■ Alıntı Metin ■
···

Sayın Aydın Gülçiçek,
5.8.2011 tarihli mailinizi aldım.
Kıymetli yavrum, kusura bakma sen kendi kendini hasta ediyorsun. Evhamlarınla, kuruntularınla, önyargılarınla bir cehenneme çevirmişsin yaşantını. Önce bütün bunlara Ehhh, yeter ulan, defolun gidin, diyeceksin. Ne güzel, bir işin var, çalışıyorsun. Müşteri sana laf sokuşturuyorsa sen de ona Ah kardeşim, diyeceksin, seni ne kadar çok sevdiğimi bir bilsen. Akşama kadar yolunu bekliyorum. Acaba sen bir melek misin, bir insan mısın? Diyeceksin. Müşterilerini güzel sözlerle, güzel iltifatlarla, sımsıcak yaklaşımlarla beklemeye razı edeceksin. Bilsen yavrum öyle güzel bir dünyada yaşıyoruz ki hayatın her anı binbir güzelliklerle dolu. Ne olur sen de “Sevmek, devam eden en güzel huyum” desen, “Seviyoruz, seviliyoruz, güzelliğimiz bu yüzden” desen… O zaman göreceksin ki bütüüün sıkıntıların gidecek, ilaca milaca, doktora, moktora gerek kalmayacak. Ve sen de benim gibi “Hayat güzel, yaşamak güzel, varolmak güzel, insanlar güzel” diyeceksin. Bak yavrum, ben yetmiş yedi yaşındayım. Evimin içi bir eczane gibi. ama ben o ilaçları da seviyorum. Hastalıklarımı da seviyorum ve çılgınlar gibi hayatı ve insanları seviyorum. Şu halimle insanlara faydalı olmak için gece gündüz çırpınıyorum.

···

■ Alıştırma Listesi ■
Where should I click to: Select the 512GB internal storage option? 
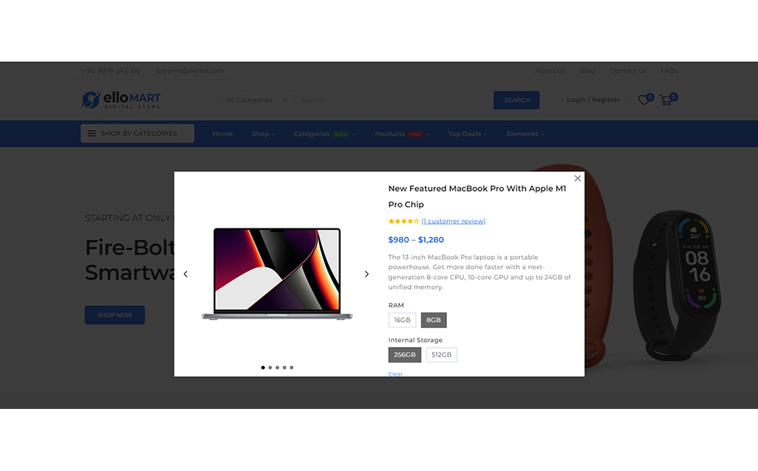(441, 355)
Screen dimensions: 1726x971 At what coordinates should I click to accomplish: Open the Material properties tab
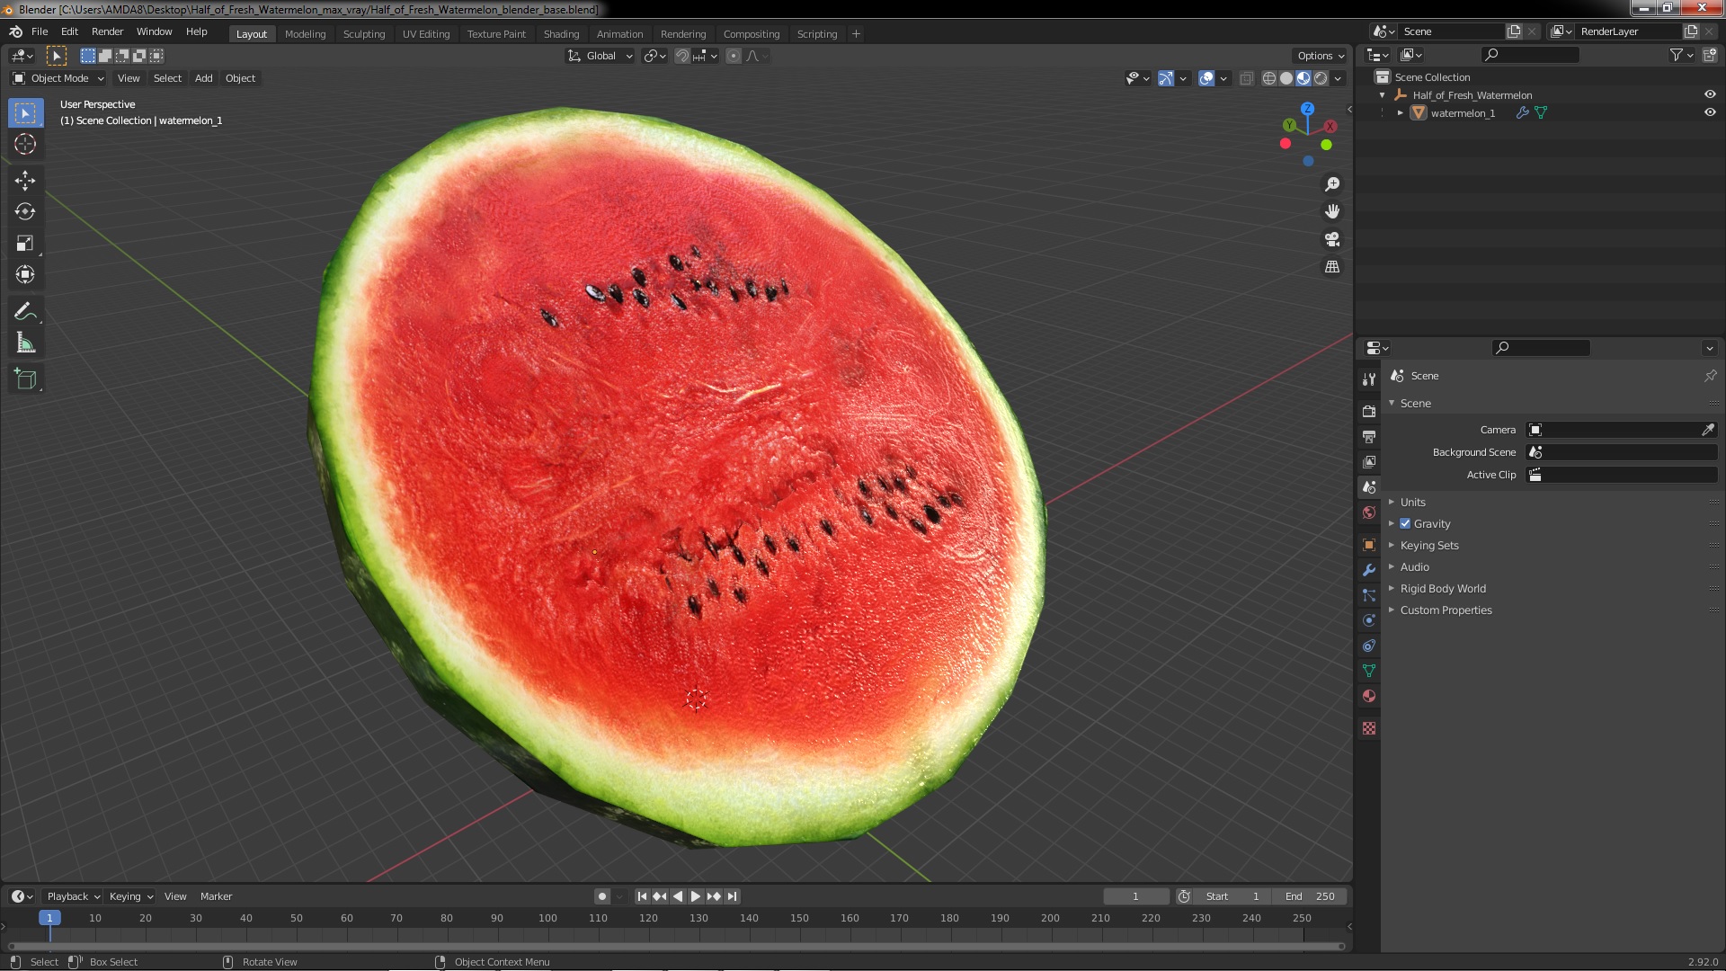[1369, 696]
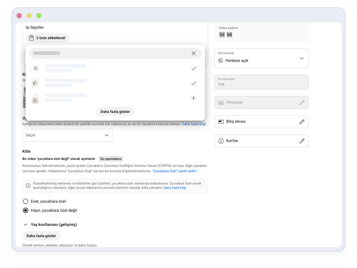Add third product with plus icon
357x268 pixels.
(x=194, y=98)
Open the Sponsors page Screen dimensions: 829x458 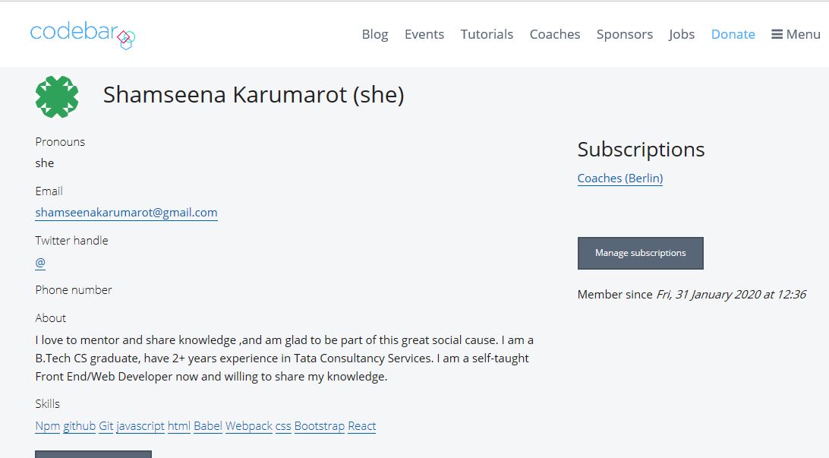[624, 34]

···

■ İstenenler ■
1) Mektupta "Kıymetli yavrum, kusura bakma" sözleriyle başlayan paragrafı, ana bilgilerini koruyarak kısa bir madde listesine dönüştürün.
2) Listeden "should" dizesini içeren bütün satırları süzüp kopyalayın. Büyük ve küçük harf ayrımı dikkate alınmalıdır.

■ Görev Cevapları ■
1)
- Yazar, muhatabının evhamları, kuruntuları ve önyargılarıyla kendini hasta ettiğini, yaşamını cehenneme çevirdiğini söyler.
- Bunların hepsine "yeter" deyip onları kovmasını ister.
- Bir işi olduğunu ve çalıştığını hatırlatır. Laf sokuşturan müşteriye sevgi dolu sözlerle karşılık vermesini, müşterilerini güzel sözler, iltifatlar ve sıcak yaklaşımlarla beklemeye razı etmesini öğütler.
- Hayatın her anının güzelliklerle dolu olduğunu belirtir. Sevgiyi benimserse sıkıntılarının geçeceğini, ilaca ve doktora gerek kalmayacağını söyler.
- Kendisinin yetmiş yedi yaşında olduğunu ve evinin bir eczane gibi olduğunu anlatır. İlaçlarını, hastalıklarını, hayatı ve insanları sevdiğini, insanlara faydalı olmak için gece gündüz çırpındığını ekler.

2)
Where should I click to: Select the 512GB internal storage option? 
Screen dimensions: 1726x971 At what coordinates should I click to accomplish: Open the Material properties tab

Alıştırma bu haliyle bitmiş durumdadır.